Wednesday, December 05, 2012

NYU Tax Policy Colloquium update

I've previously posted the speaker schedule for the NYU Tax Policy Colloquium, which I will be co-leading this winter/spring with Bill Gale, but I now have a full list of paper titles (albeit potentially, in some cases, placeholders that will change):

1. January 22 – David Kamin, NYU Law School, Are We There Yet?: On a Path to Closing America's Long-Run Deficit.

2. January 29 – Edward McCaffery, USC Law School, Bifurcation Blues: The Problems of Leaving Redistribution Aside.

3. February 5 – Jake Brooks, Georgetown Law School, Taxation, Risk, and Portfolio Choice: The Treatment of Returns to Risk Under a Normative Income Tax.

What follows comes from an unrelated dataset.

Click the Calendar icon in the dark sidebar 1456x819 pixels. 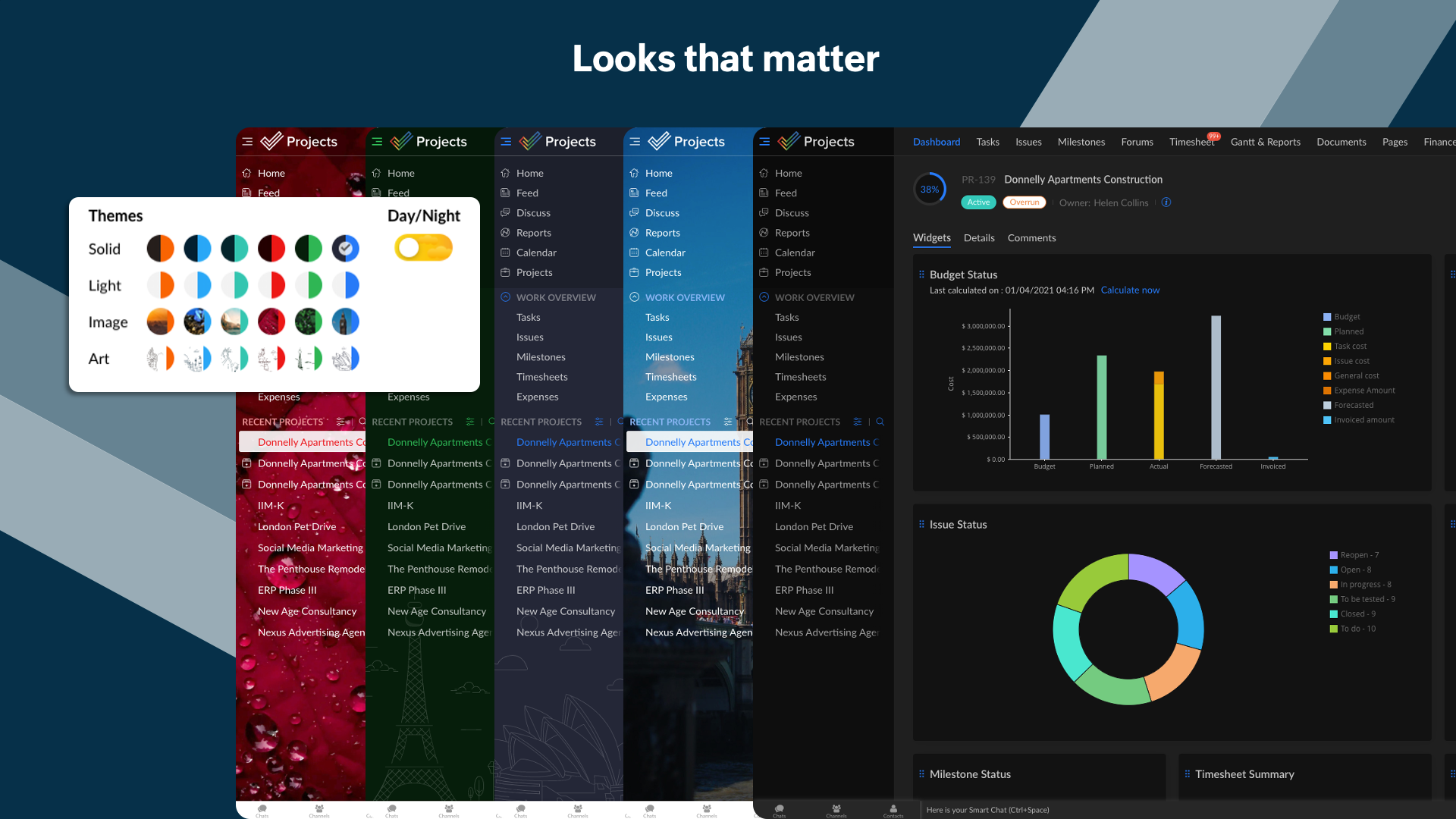764,253
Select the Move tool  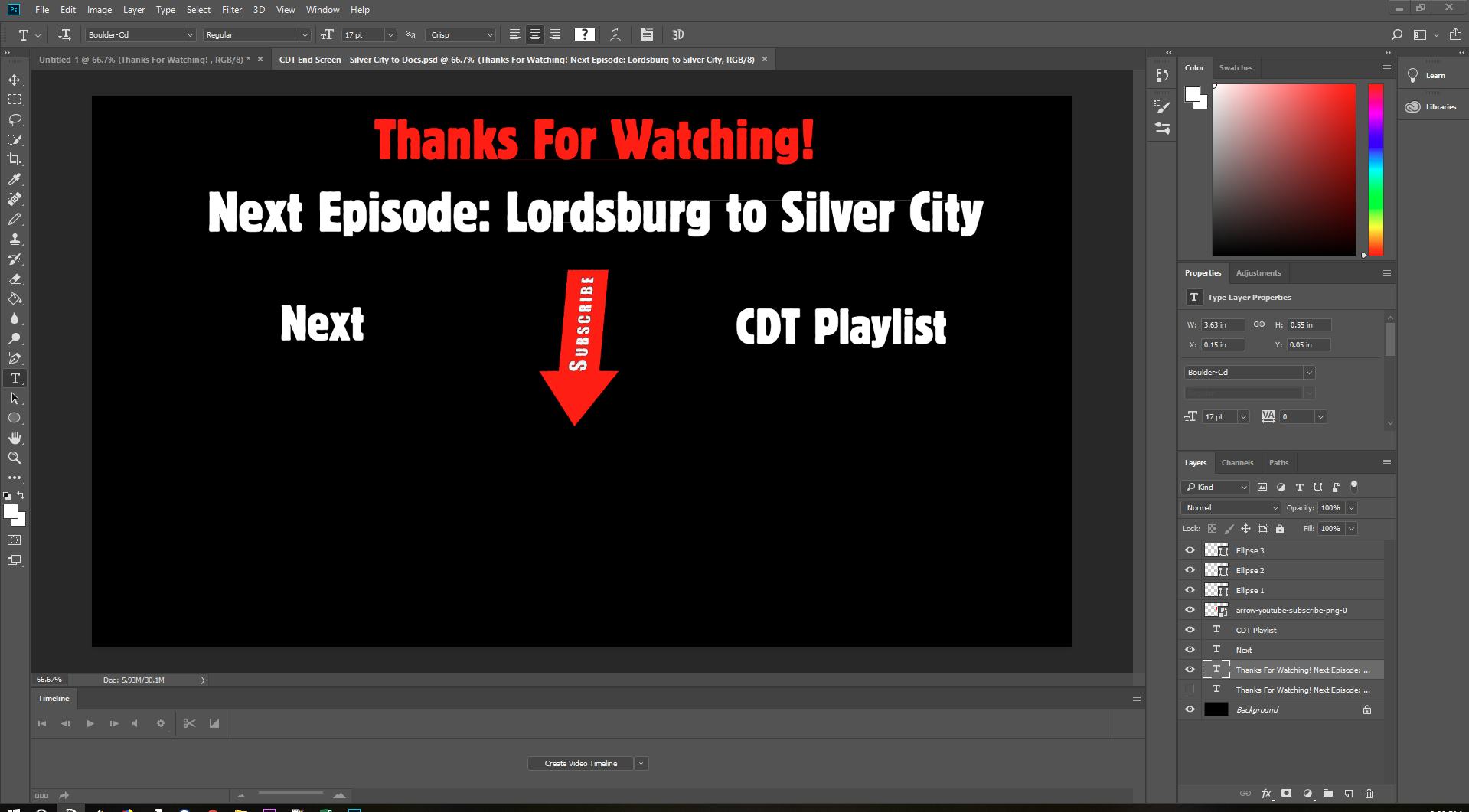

4. February 12 – Lilian Faulhaber, Boston University School of Law, Charitable Giving, Tax Expenditures, and the Fiscal Future of the European Union.

5. February 26 – Peter Diamond, MIT Economics Department, The Case for a Progressive Tax: From Basic Research to Policy Recommendations.

6. March 5 – Darien Shanske, University of California at Hastings College of Law, A Proposal for a New Property Tax Infrastructure.

7. March 12 – Dhammika Dharmapala, U. of Illinois Law School, Competitive Neutrality among Debt-Financed Multinational Firms.

8. March 26 – Sarah Lawsky, University of California at Irvine Law School, Unknown Probabilities and the Tax Law.

9. April 2 – Alan Viard, American Enterprise Institute, Progressive Consumption Taxation: The Choice of Tax Design.

10. April 9 – Brian Galle, Boston College Law School, A Nudge is a Price.

11. April 16 – Leslie Robinson, Tuck Business School, Dartmouth College, Internal Ownership Structures of Multinational Firms.

12. April 23 – Larry Bartels, Department of Political Science, Vanderbilt University, Inequality as a Political Issue in the 2012 Election.

13. April 30 – Itai Grinberg, Georgetown Law School, A Governance Structure to Mediate the Battle Over Taxing Offshore Accounts.

14. May 7 – Raj Chetty, Harvard Economics Department, Active vs. Passive Decisions and Crowd-Out in Retirement Savings Accounts: Evidence from Denmark.

All sessions will be held at NYU Law School (at a second-floor room in Vanderbilt Hall) from 4 to 6 pm on Tuesdays, are open to interested non-NYU people, and will be followed by small group dinners.